Future developments in mortgage defaults will no doubt depend on how unemployment and the general economic situation play out.
The cabinet-approved state assistance programme is intended to help people who are unable to make their mortgage payments due to the economic crisis.
The programme has two phases. The first phase, in which a client is expected to restructure his or her mortgage in cooperation with a bank, would last six months. State assistance would follow in the second phase, in the form of assistance in repaying the restructured mortgage instalments within a specified period of time.
The person could draw refundable state assistance at 70 percent of the restructured sum of the loan instalment via the state bailout agency, Slovenská Konsolidačná, the SITA newswire wrote.

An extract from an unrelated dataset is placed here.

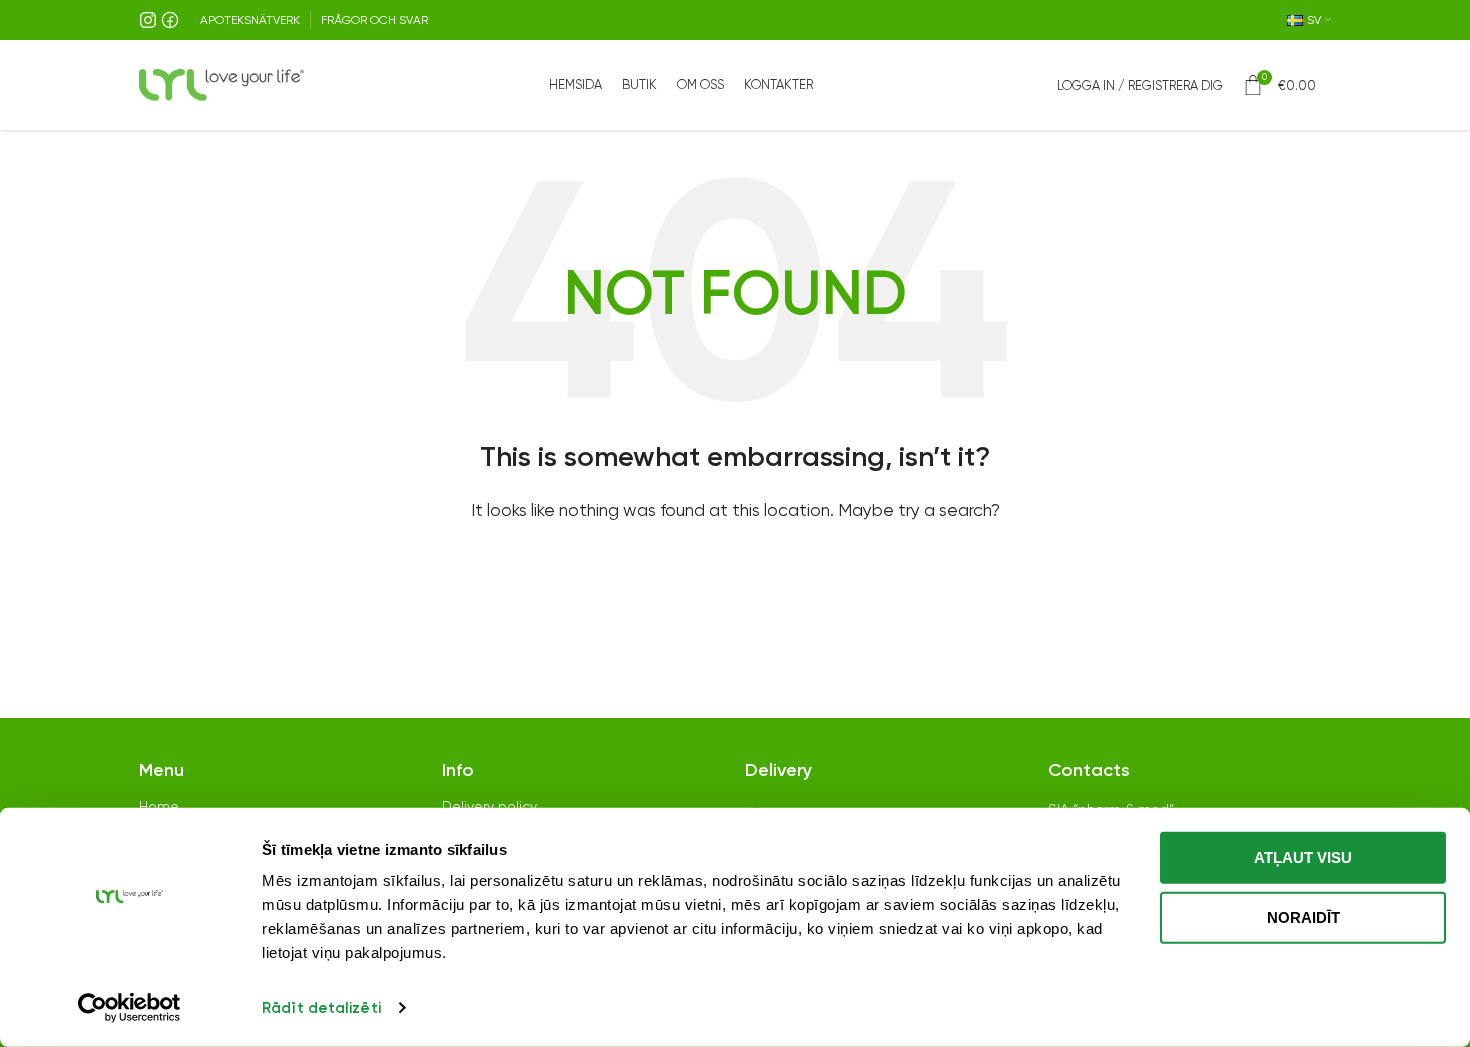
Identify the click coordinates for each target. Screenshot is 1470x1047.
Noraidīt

This means that 30 percent of the restructured instalments must be repaid by the person with the mortgage.
As of January 2010, 11 banks are participating in the plan. The main conditions to qualify for the state assistance are that the mortgage loan balance is below €82,985, that the loan was taken before the end of 2008, and that the borrower lost his or her job after January 1, 2009 due to the economic crisis.
“We have no clients who have shown interest,” Alena Walterová, the spokesperson of VÚB, told The Slovak Spectator. “Clients want a complete deferment of payments rather than state assistance, and this programme does not offer that possibility.”
SLSP does not require that its mortgage customers register for the state assistance if they have trouble paying back a housing loan.
“Our bank helps clients who have problems without the need for the state assistance,” said Štefan Frimmer, SLSP's spokesperson. “We can lower or defer payments, or extend the term of the loan, thus reducing the monthly payment. Or we can consolidate loans into one more convenient loan.”
At Tatra Banka a few clients have shown an interest in the programme, “but none have qualified for the assistance under the terms set by the Finance Ministry,” said bank spokesperson Boris Gandel.
The situation in OTP Banka is the same. Its clients are interested but the criteria are too tight for them to qualify. For that reason the bank does not currently have any mortgage holders qualifying for this kind of support and the bank is dealing with problematic loans on an individual basis, according to Tatiana Jonáková, the bank's spokesperson.